Will Pagano departure lead Citi to reset EM credit trading approach?

Dan Barnes
2138

The departure of Marc Pagano, Citi’s managing director for emerging markets credit trading, has raised mixed feelings amongst buy-side traders. Although one in a round of redundancies across trading teams, Pagano was long-serving at the firm.

However, buy-side emerging markets traders note that Citi’s EM trading function was no longer providing the full range of coverage some expected with several citing a withdrawal from Latin American credit. As a result, they are asking if a change in management may lead to a new strategic approach.

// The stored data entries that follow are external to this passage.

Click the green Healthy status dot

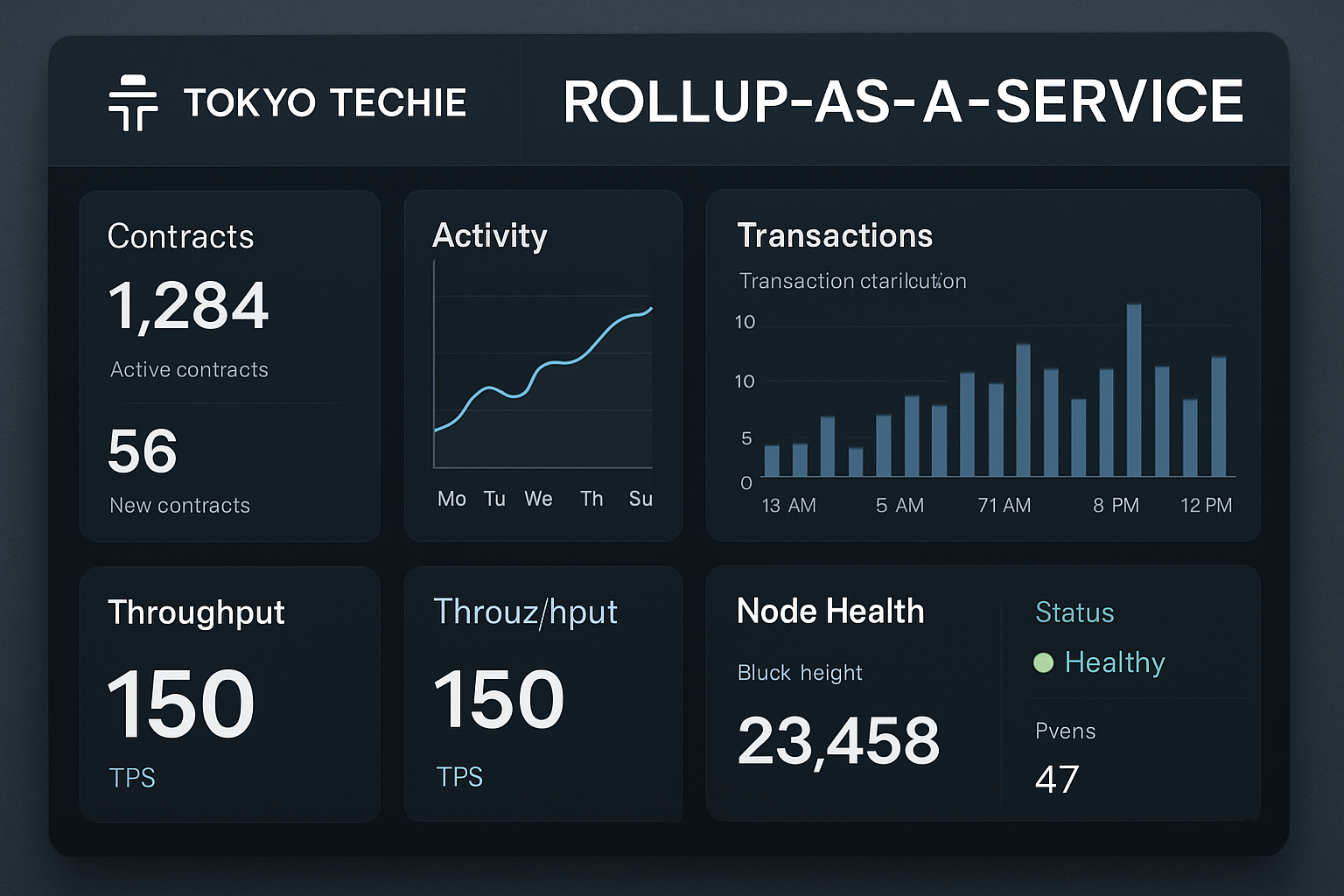[1043, 663]
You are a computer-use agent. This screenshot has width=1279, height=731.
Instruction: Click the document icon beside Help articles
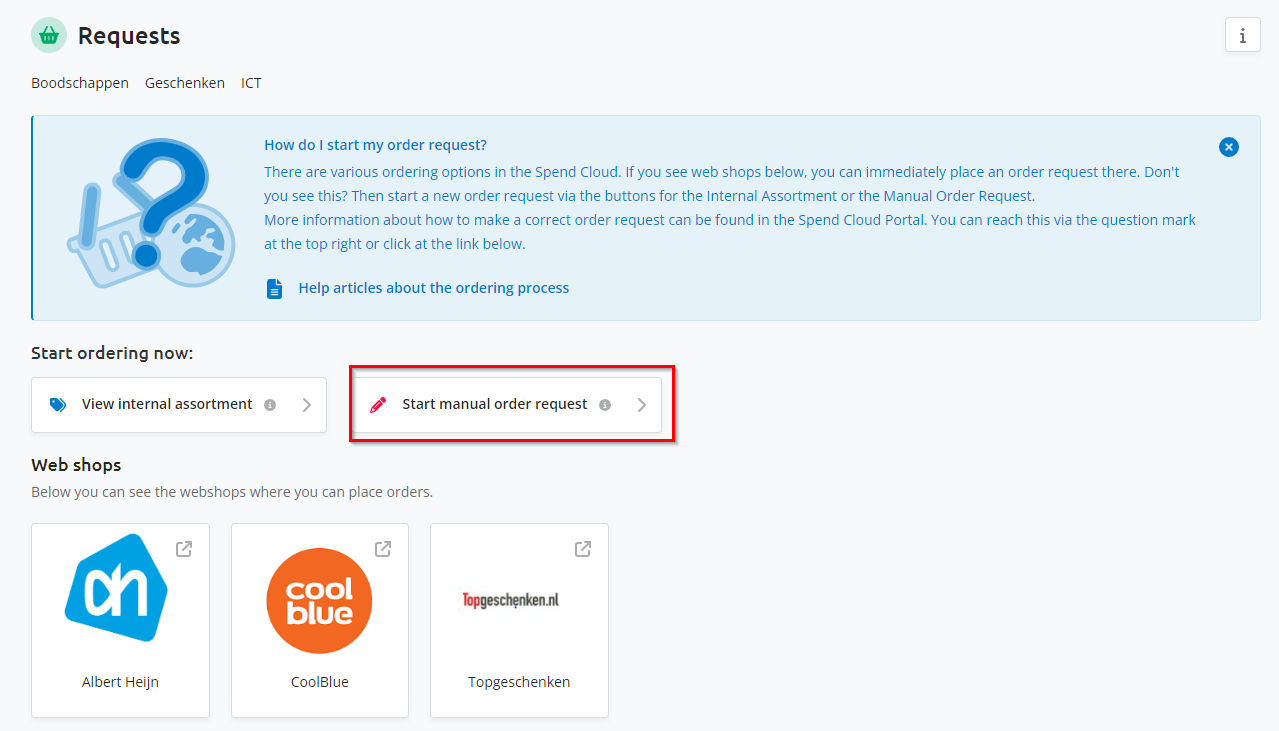(x=275, y=288)
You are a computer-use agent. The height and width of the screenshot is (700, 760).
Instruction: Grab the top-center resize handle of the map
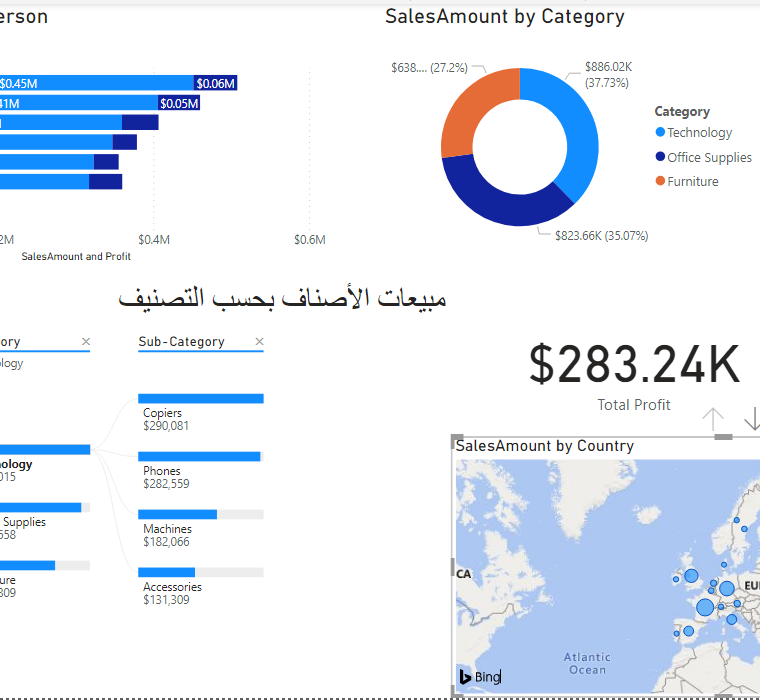(723, 437)
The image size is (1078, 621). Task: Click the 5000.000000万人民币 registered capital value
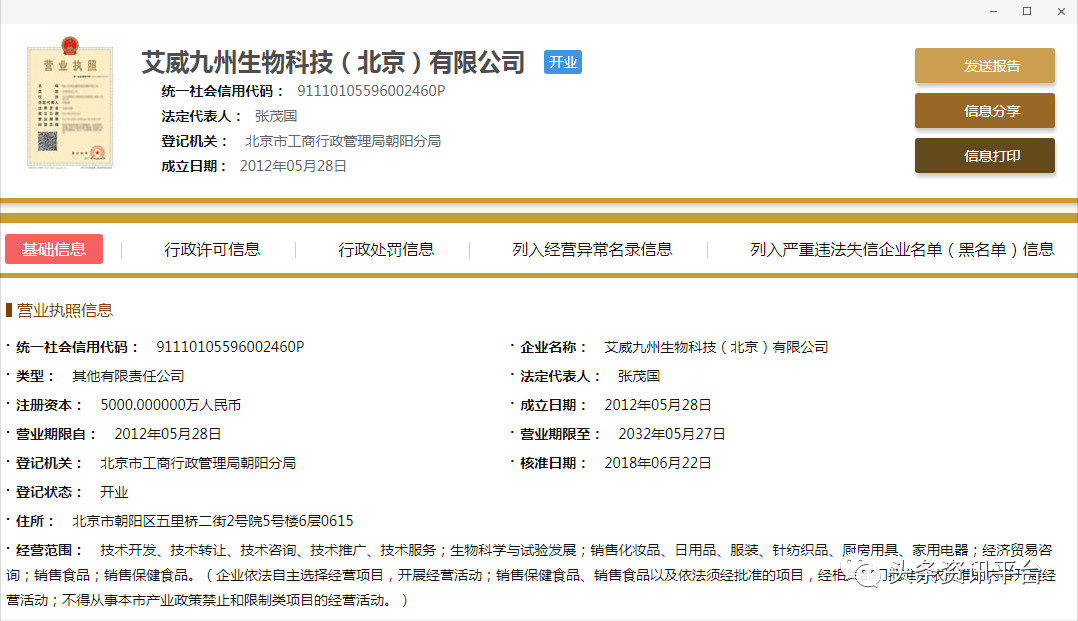(x=171, y=405)
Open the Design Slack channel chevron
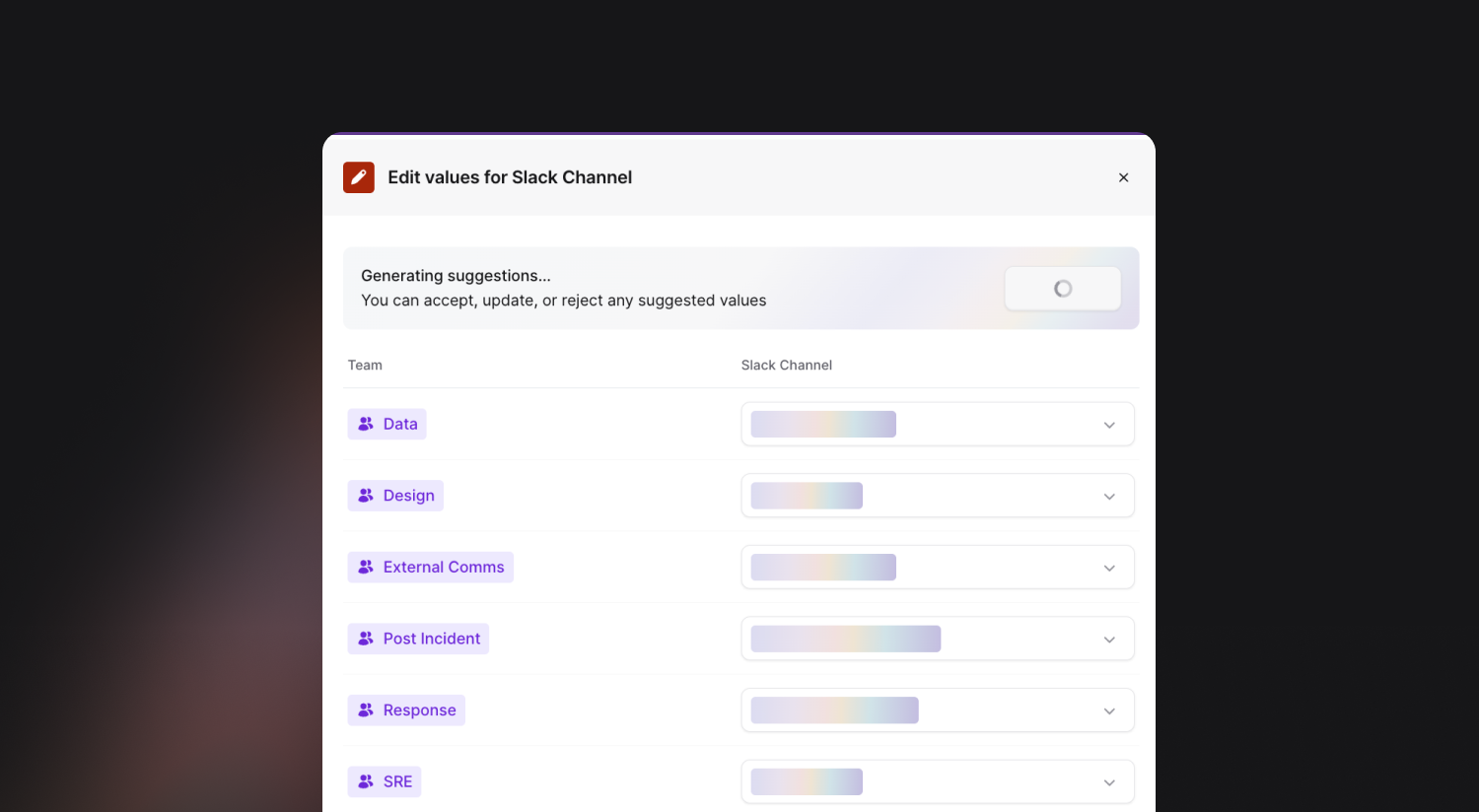This screenshot has height=812, width=1479. pyautogui.click(x=1109, y=497)
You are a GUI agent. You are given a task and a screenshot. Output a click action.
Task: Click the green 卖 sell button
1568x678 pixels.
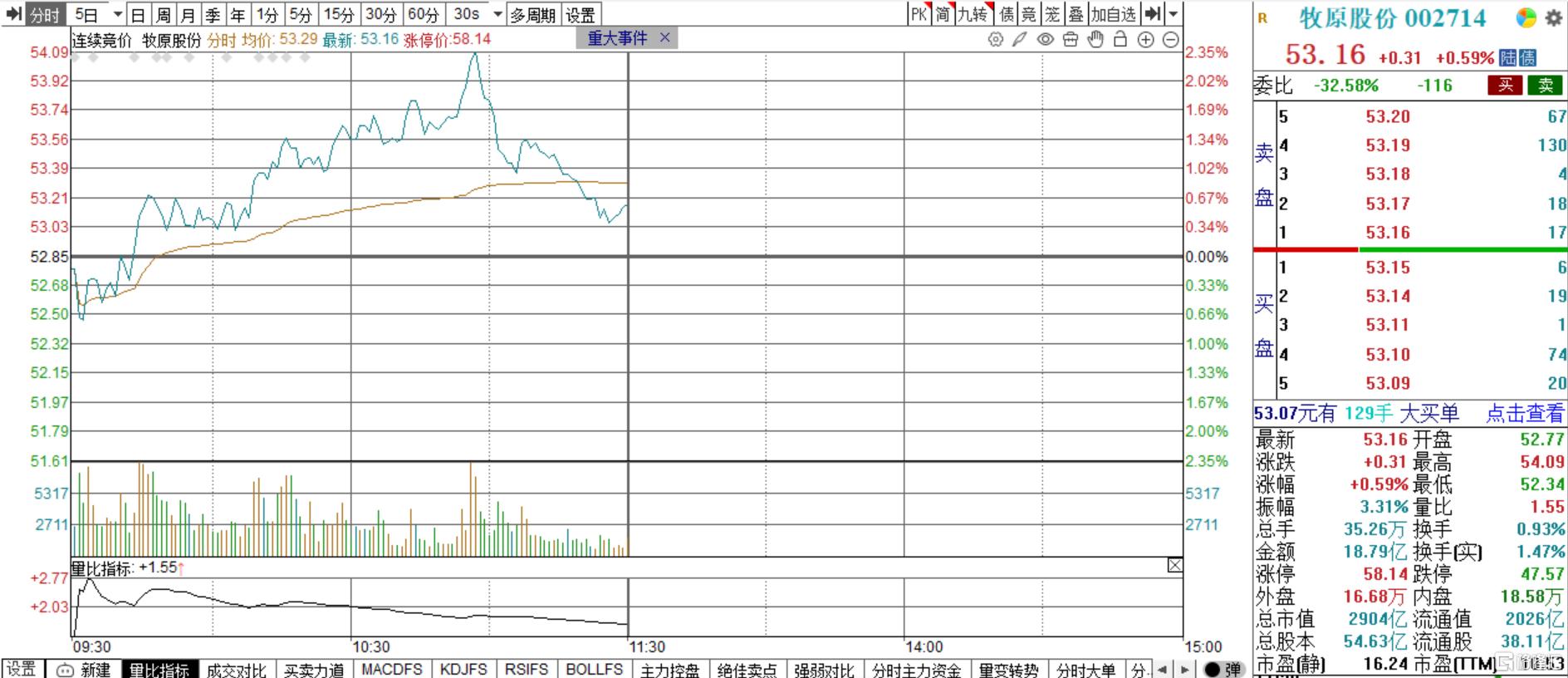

“They have been stepping away from LatAm corporate credit for a while,” noted one investment trader. “I believe it wasn’t working for them and initially they have tried focusing only on selective corporate and quasi credits that are more liquid so providing deeper liquidity on those names, then they stopped trading corporate credit due to illiquidity.”

“Some people would say that Citi had stopped trading LatAm credit a few years back,” noted another. “They effectively only traded very large quasi sovereigns. They no longer traded deals that they were sole issuer on and that became a problem for investors. So all-in-all from an investors side we will look to see what the new plan is as the last plan wasn’t working for the buy side, syndicate, investors and it seems Citi’s P&L.”

Pagano’s replacement – and the structure that governs that trading team – are likely to be key when assessing the impact for buy-side traders.

“The question is how he is replaced – do the EM credit traders go up the developed market reporting line like they do at Barclays?” asked another trader, speaking on condition of anonymity. “If so, there could be a cultural shift in how they want to offer liquidity.”